Buying Guide Step 6

About Conveyancing

What Does Conveyancing Mean?

Conveyancing is the legal process of transferring the ownership of property or land from one person to another. This is usually carried out by a solicitor.

This is a breakdown of the conveyancing process:

  • Find out from the sellers who owns the boundaries, whether they have had any disputes with neighbours and what fixtures and fittings are included.
  • Check copies of any guarantees on the property such as new windows or other building works, including details of planning permissions and building regulation certificates.
  • Check the seller is the legal owner of the property and prepare a Report on Title
  • Carry out local authority searches and check plans for the local area.
  • Pay stamp duty tax on the property.
  • Arrange registration of title into your name.

We have a panel of solicitors that we can recommend including QualitySolicitors Amphlet Lissimore and Smart Legal, because we know they work for you in a fast and efficient manner to get the conveyancing carried out as quickly as possible, so your sale can proceed.

They also provide regular timely updates of the process to keep you fully informed throughout. We know this is reassuring to our buyers and sellers.

Find out more about our panel of recommended solicitors.

How long does buying a property take to complete?

It usually takes around six to twelve weeks from the date of your offer being accepted to getting all the queries answered and the paperwork completed, even if there is no chain.

What you can do to speed up the buying process?

Supply the following information to the solicitors as soon as possible

  • Details of  your mortgage lender
  • The seller’s details
  • Your proof of your ID and address
  • Any specific questions you would like them to ask the sellers.
  • Make sure you complete mortgage application forms and respond to solicitors’ queries as soon as possible.
  • Use emails where you can and use registered post or deliver documents by hand to save time.
  • Ask questions if there is anything you don’t understand.

What’s next?

The final stages of a house purchase are the exchange of contracts and completion.

Exchange of contracts is when copies of signed contracts are exchanged between the buyer’s solicitor and the seller’s solicitor. At this point you will be asked to pay a deposit (between 5-10%).

This Exchange of Contracts is the last stage of the legal process after which you cannot pull out without financial penalty (in England and Wales). If the buyer pulls out they will lose this deposit and may face legal action from the seller.

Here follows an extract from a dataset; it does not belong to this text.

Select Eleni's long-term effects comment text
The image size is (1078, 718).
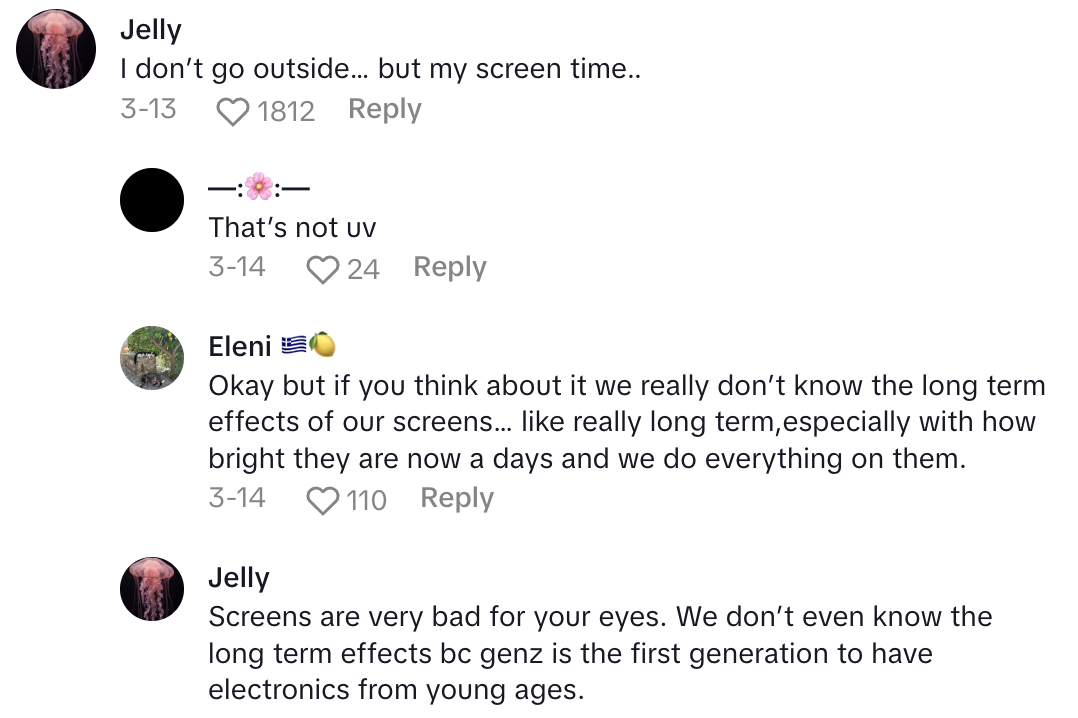[x=626, y=422]
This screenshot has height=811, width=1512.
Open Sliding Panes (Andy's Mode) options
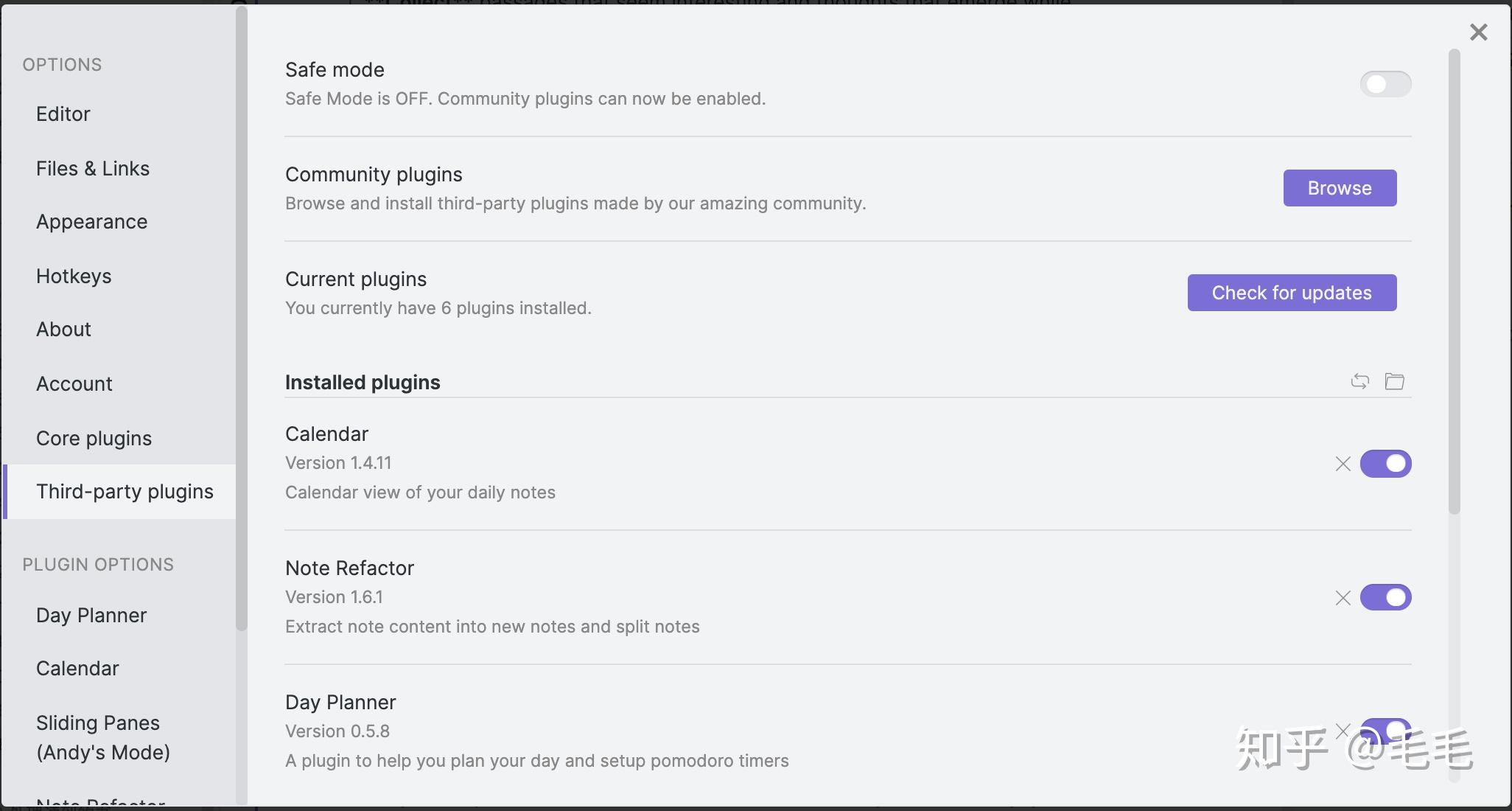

At the point of exchange the property becomes your responsibility and you will need to have buildings insurance in place.

Exchange and completion can be carried out at the same time, but often there is a delay between exchange and completion of around a couple of weeks, although the date for completion will be set at the point of exchange.

When the property completes your solicitor will ring you to confirm you can collect the keys. They will also send you a completion statement detailing what money has been paid and to who.